Mein Wunsch ist es nicht, in einen Ausschnitt schauen zu müssen, der nicht meiner Frau gehört. Also schließe ich die Augen.
Oder ist es also ihr Wunsch, klein gewachsen, Patienten einen vermeintlich reizenden Ausblick zu gönnen, um sie sodann auf den Aufkleber der Videoüberwachung aufmerksam zu machen, um demjenigen, den die Ritze in Augenhöhe, den durch quellende Brüste verbauten Busen, in Wallung bringt, eine phantastisch-lustvolle Erleichterung im Gegenzug wahrhaftig zu missgönnen?

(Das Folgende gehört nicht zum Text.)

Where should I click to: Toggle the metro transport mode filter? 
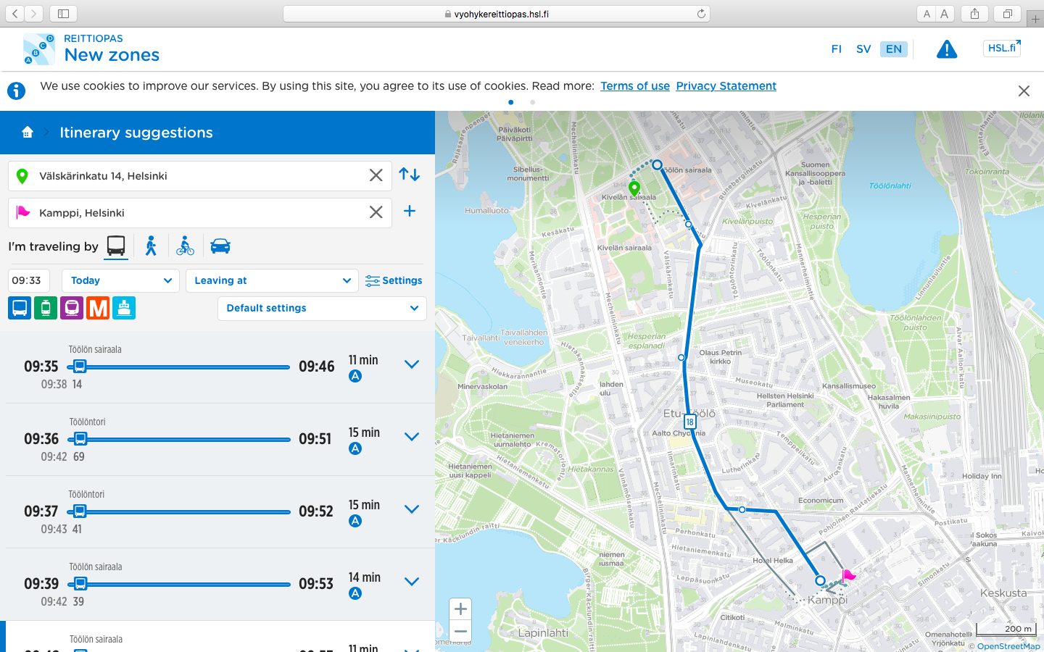98,308
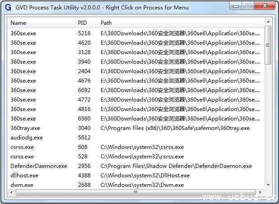Click the Path column header
279x204 pixels.
click(x=180, y=23)
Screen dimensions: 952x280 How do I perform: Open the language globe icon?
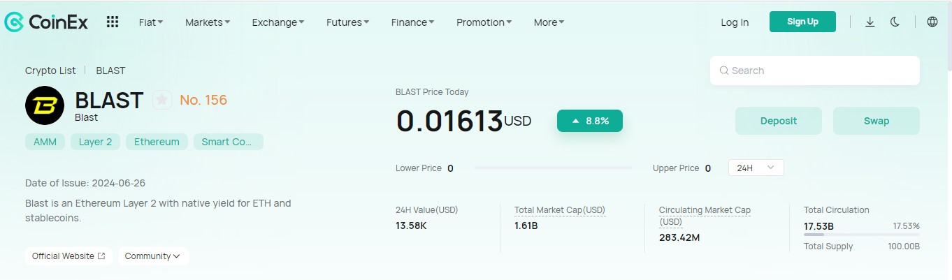(x=932, y=22)
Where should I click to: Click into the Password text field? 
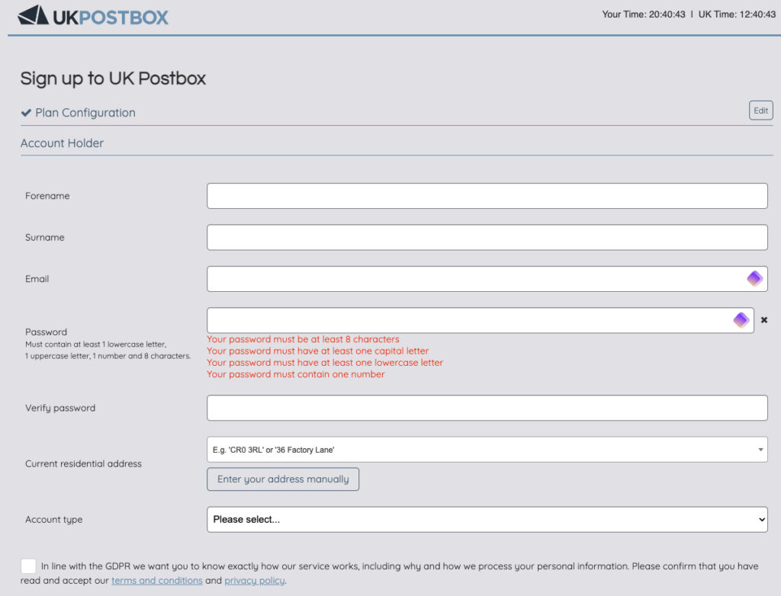pos(465,320)
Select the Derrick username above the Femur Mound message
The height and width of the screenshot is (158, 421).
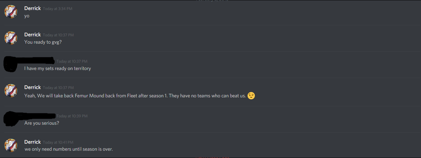click(x=33, y=87)
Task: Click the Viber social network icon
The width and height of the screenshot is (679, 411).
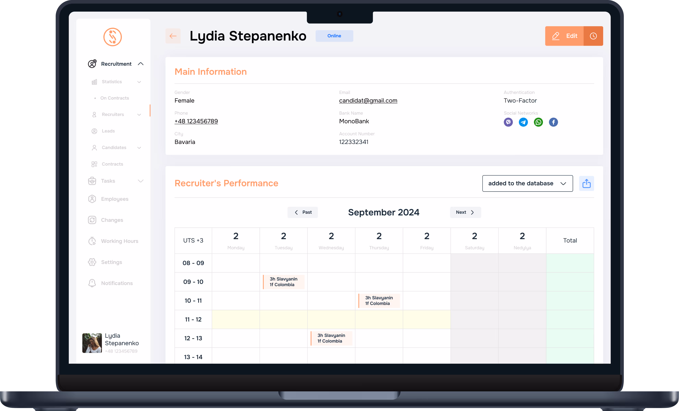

Spartanisch, gute Matratze, Ikea-Tisch, schwere Vorhänge, alles auf den zu beobachtenden Schlaf ausgerichtet und die Kamera direkt gegenüber des Bettes, nahm also meinen gesamten Schlaf ins Bild.
„Machen Sie sich fertig, ich bringe Ihnen gleich Ihren gewünschten Cappuccino und die zwei Brioche; wenn Sie dann fertig sind, können Sie einfach gehen. Ein Arzt wird sich in dieser Woche telefonisch bei Ihnen melden und das Ergebnis mit Ihnen besprechen.“
Es ward ein schöner Morgen in einem Ikea-Hotelzimmer, bedeckt, aber entkabelt, mit kleinem Frühstück, dafür aber mit der außerordentlich wundervollen Aussicht, meiner Angebeteten in Airbusflügeln in aller Bälde persönlich zum Geburtstag gratulieren zu können.
Und dafür ist Schlaf nun wirklich nebensächlich.
Doch mir zuvor lag der lange Marsch über fünf Stockwerke hinab. Aufzüge versagen von Zeit zu Zeit.
Und der Arzt hat auch niemals angerufen.